When considering implementing a BI tool, first think about who will be both maintaining it and using it. (Of course, any tool can and should be used and maintained by both groups—this distinction simply refers to the primary audience.)

Business-user-focused BI tools

Business-user-focused tools require some initial technical setup to make the data queryable for the business user (i.e., clean up messy data and create logic that maps complex data to familiar business terms, like customer or revenue). After set-up, fewer technical chops are needed on an ongoing basis. The tools allow a business stakeholder—say, the head of marketing—to build their own analyses and get actionable insights without writing Structured Query Language (SQL). These tools include a user-friendly interface and more robust end-user functionality—like drag-and-drop, filtering, drill-downs, and computed fields—to enable this.

Analyst-focused BI tools

Analyst-focused tools SaaS like Periscope Data and Mode, on the other hand, are "code-first," data exploration layers. These tools are generally used by analytics teams; although business users can refresh existing reports, code is generally needed to create and customize them.

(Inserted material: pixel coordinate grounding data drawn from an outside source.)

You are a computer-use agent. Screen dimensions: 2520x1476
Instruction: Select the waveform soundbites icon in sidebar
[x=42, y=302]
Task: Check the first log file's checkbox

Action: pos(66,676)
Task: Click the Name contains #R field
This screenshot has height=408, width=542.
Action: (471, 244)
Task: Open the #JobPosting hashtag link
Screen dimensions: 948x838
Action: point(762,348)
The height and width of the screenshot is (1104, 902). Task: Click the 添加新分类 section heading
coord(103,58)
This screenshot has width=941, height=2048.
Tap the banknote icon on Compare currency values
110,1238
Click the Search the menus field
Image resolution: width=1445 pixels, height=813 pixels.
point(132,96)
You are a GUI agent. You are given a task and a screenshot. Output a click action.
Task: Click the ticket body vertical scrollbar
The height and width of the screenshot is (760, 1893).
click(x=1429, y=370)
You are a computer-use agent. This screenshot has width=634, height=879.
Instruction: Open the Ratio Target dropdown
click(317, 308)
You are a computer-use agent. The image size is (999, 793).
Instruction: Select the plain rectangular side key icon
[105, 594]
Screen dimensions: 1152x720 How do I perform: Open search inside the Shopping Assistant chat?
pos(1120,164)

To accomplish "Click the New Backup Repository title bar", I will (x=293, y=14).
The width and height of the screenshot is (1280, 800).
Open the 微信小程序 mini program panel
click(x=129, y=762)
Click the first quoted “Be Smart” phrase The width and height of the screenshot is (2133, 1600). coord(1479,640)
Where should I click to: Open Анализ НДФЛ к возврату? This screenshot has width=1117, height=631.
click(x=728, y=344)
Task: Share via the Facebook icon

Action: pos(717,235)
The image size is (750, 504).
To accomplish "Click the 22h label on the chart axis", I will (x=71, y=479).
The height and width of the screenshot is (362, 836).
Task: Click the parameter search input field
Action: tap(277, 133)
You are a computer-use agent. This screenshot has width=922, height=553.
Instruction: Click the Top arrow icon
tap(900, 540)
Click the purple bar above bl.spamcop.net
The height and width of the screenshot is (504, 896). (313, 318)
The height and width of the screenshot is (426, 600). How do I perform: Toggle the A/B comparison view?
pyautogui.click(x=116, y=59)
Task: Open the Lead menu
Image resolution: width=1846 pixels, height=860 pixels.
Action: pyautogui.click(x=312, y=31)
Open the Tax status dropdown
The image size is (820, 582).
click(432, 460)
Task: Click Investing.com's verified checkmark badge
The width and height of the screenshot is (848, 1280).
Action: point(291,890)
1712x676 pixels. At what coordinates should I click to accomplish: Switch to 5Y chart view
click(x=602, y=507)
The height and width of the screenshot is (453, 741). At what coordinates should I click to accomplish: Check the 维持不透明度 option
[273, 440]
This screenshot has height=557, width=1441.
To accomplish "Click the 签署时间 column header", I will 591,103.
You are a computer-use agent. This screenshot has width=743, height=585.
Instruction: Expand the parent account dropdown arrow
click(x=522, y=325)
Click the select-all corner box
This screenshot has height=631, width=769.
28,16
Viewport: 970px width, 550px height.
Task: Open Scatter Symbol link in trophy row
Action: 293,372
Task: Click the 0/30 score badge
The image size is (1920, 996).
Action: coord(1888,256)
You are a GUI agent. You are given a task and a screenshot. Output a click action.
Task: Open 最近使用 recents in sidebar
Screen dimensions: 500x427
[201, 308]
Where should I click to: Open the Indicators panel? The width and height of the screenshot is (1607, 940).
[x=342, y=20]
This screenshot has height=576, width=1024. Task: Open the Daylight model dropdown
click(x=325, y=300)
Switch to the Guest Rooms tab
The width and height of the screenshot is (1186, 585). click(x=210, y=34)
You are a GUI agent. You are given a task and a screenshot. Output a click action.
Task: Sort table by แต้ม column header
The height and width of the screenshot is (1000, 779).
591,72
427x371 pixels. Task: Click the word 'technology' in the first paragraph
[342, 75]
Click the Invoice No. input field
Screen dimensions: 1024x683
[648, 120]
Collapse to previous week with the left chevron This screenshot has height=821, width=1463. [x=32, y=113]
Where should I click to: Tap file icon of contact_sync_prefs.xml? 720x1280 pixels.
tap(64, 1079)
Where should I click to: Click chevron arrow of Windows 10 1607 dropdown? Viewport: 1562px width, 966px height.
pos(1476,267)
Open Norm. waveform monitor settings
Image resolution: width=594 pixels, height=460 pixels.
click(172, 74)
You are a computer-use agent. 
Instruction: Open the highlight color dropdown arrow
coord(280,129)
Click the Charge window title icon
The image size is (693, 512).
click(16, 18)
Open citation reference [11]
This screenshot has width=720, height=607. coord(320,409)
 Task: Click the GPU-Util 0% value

With these tools, analytics teams are empowered to be data explorers instead of reactive, database-maintainers. In those cases when business users may not know the right questions to ask, data analysts can step in to investigate more deeply using SQL, Python, or R.

While more of these analyst-focused tools are starting to add more functionality for business users, to truly get the most value out of the tools a SQL pro teammate is required.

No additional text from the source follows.